The task
Write out each of the rows below word for word, keeping every character unchanged.

[START Dataset excerpts]

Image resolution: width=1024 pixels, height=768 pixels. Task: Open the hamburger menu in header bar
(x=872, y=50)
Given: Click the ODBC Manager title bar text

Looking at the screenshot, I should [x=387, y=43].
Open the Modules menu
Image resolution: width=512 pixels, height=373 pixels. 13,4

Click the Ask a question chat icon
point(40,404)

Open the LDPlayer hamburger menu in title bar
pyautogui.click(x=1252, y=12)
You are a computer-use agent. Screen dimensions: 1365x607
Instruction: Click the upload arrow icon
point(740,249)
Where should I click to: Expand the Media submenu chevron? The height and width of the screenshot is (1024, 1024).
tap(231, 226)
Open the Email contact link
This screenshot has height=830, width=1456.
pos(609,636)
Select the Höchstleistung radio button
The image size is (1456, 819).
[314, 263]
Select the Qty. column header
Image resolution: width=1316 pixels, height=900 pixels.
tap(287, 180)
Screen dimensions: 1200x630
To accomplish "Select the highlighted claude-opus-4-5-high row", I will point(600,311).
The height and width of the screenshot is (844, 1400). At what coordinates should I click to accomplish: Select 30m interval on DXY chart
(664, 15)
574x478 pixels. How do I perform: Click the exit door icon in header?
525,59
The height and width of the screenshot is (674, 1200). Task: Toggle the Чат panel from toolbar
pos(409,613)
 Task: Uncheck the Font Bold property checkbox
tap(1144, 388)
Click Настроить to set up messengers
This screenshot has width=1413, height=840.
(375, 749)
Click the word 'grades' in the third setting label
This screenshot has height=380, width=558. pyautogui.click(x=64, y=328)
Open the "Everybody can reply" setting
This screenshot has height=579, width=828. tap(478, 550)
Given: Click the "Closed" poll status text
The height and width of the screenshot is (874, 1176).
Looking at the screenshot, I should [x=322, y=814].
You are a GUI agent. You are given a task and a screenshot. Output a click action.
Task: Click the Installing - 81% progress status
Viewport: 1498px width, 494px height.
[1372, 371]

[END Dataset excerpts]

Correct response
Image resolution: width=1024 pixels, height=768 pixels. Task: Open the hamburger menu in header bar
(x=872, y=50)
Given: Click the ODBC Manager title bar text

Looking at the screenshot, I should [x=387, y=43].
Open the Modules menu
Image resolution: width=512 pixels, height=373 pixels. 13,4

Click the Ask a question chat icon
point(40,404)

Open the LDPlayer hamburger menu in title bar
pyautogui.click(x=1252, y=12)
You are a computer-use agent. Screen dimensions: 1365x607
Instruction: Click the upload arrow icon
point(740,249)
Where should I click to: Expand the Media submenu chevron? The height and width of the screenshot is (1024, 1024).
tap(231, 226)
Open the Email contact link
This screenshot has height=830, width=1456.
pos(609,636)
Select the Höchstleistung radio button
The image size is (1456, 819).
[314, 263]
Select the Qty. column header
Image resolution: width=1316 pixels, height=900 pixels.
tap(287, 180)
Screen dimensions: 1200x630
To accomplish "Select the highlighted claude-opus-4-5-high row", I will point(600,311).
The height and width of the screenshot is (844, 1400). At what coordinates should I click to accomplish: Select 30m interval on DXY chart
(664, 15)
574x478 pixels. How do I perform: Click the exit door icon in header?
525,59
The height and width of the screenshot is (674, 1200). Task: Toggle the Чат panel from toolbar
pos(409,613)
 Task: Uncheck the Font Bold property checkbox
tap(1144, 388)
Click Настроить to set up messengers
This screenshot has width=1413, height=840.
(375, 749)
Click the word 'grades' in the third setting label
This screenshot has height=380, width=558. pyautogui.click(x=64, y=328)
Open the "Everybody can reply" setting
This screenshot has height=579, width=828. tap(478, 550)
Given: Click the "Closed" poll status text
The height and width of the screenshot is (874, 1176).
Looking at the screenshot, I should [x=322, y=814].
You are a GUI agent. You are given a task and a screenshot. Output a click action.
Task: Click the Installing - 81% progress status
Viewport: 1498px width, 494px height.
[1372, 371]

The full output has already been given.